April 23, 2021 | Meir Soloveichik
About the author: Meir Soloveichik is the rabbi of Congregation Shearith Israel and the director of the Straus Center for Torah and Western Thought at Yeshiva University. His new website, containing all of his media appearances, podcasts, and writing, can be found at meirsoloveichik.com.

Last week marked the 76th anniversary of British forces’ arrival at the Bergen-Belsen concentration camp. A few days after their liberation—a Friday—some of the survivors gathered for what Meir Soloveichik calls “one of the most remarkable Jewish prayer services in the history of Judaism,” which was witnessed by the BBC’s Patrick Walker:

The worshippers, survivors all, had not participated in a minyan in years. The prayers concluded with words Walker assumed were standard Sabbath liturgy but were actually the words of “Hatikvah,” the anthem of the Zionist movement, and later of the state of Israel. As their voices faded, one of the chaplains leading the service declaimed three Hebrew words, a clarion call that can still be heard on the recording of the broadcast: Am Yisrael ai, the people of Israel liveth!

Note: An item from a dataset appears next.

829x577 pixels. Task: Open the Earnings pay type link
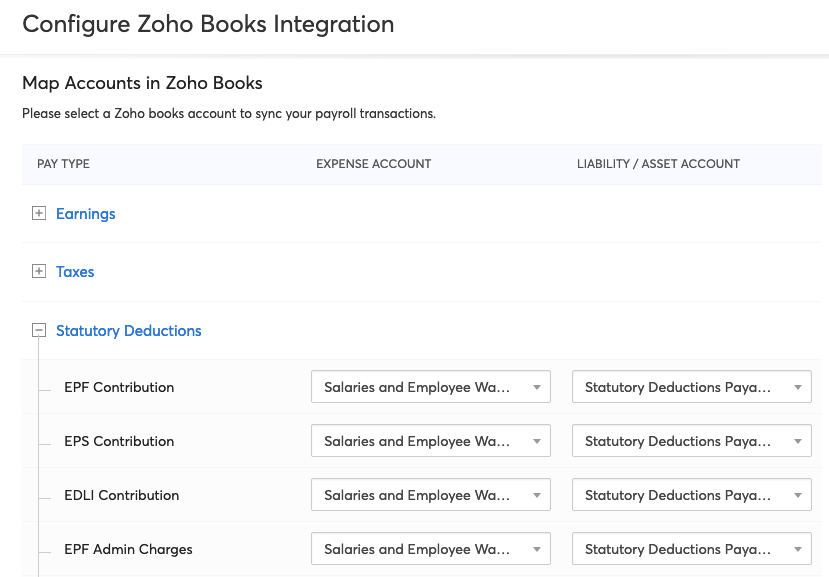coord(86,214)
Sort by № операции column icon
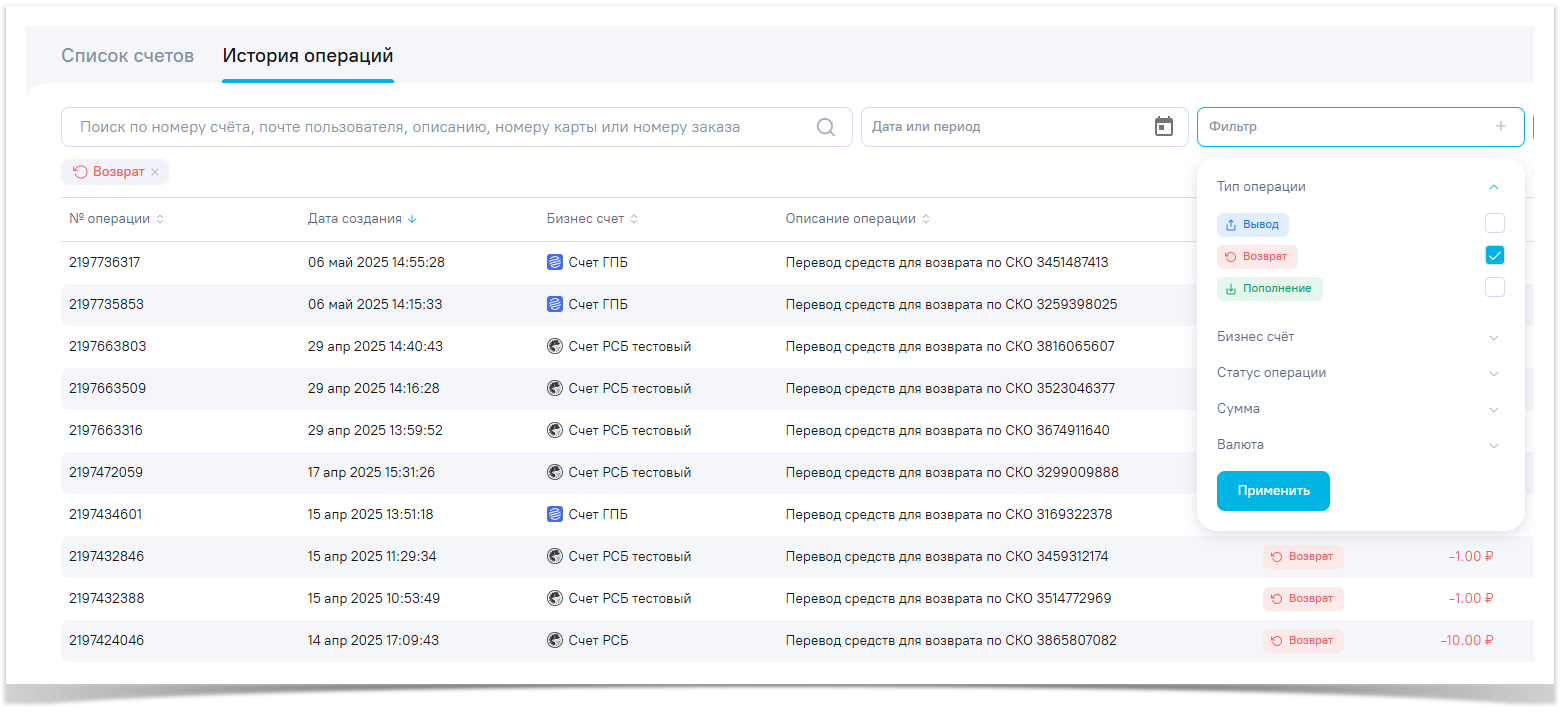 pyautogui.click(x=160, y=219)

What Patrick Walker did not know is that what was taking place was an almost-literal reenactment of the biblical story that inspired “Hatikvah.” The prophet Ezekiel is shown a valley filled with dry bones that miraculously come to life for the purpose of returning to the chosen land: “Behold, they say, Our bones are dried, and our hope is lost. . . . Therefore prophesy and say unto them, Thus saith the Lord God; Behold, O my people, I will open your graves, and cause you to come up out of your graves, and bring you into the Land of Israel.”

Our hope is lost, in Hebrew, is “ovdah tikvateinu.” [Hatikvah’s verse] runs “od lo avdah tikvateinu”—our hope is not lost. At Belsen, biblical and contemporary times merged. The Jews were literally surrounded by skeletons and were themselves a “staggering mass of blackened skin and bones,” [in the words of a Jewish chaplain present at the service]. But they found within themselves the wellsprings of hope, illustrating why am Yisrael ai and embodying the conclusion of Naftali Herz Imber’s original lyrics: “Hear, my brothers in the lands of exile/ The voice of one of our visionaries/ that only with the very last Jew/ There is the end of our hope!”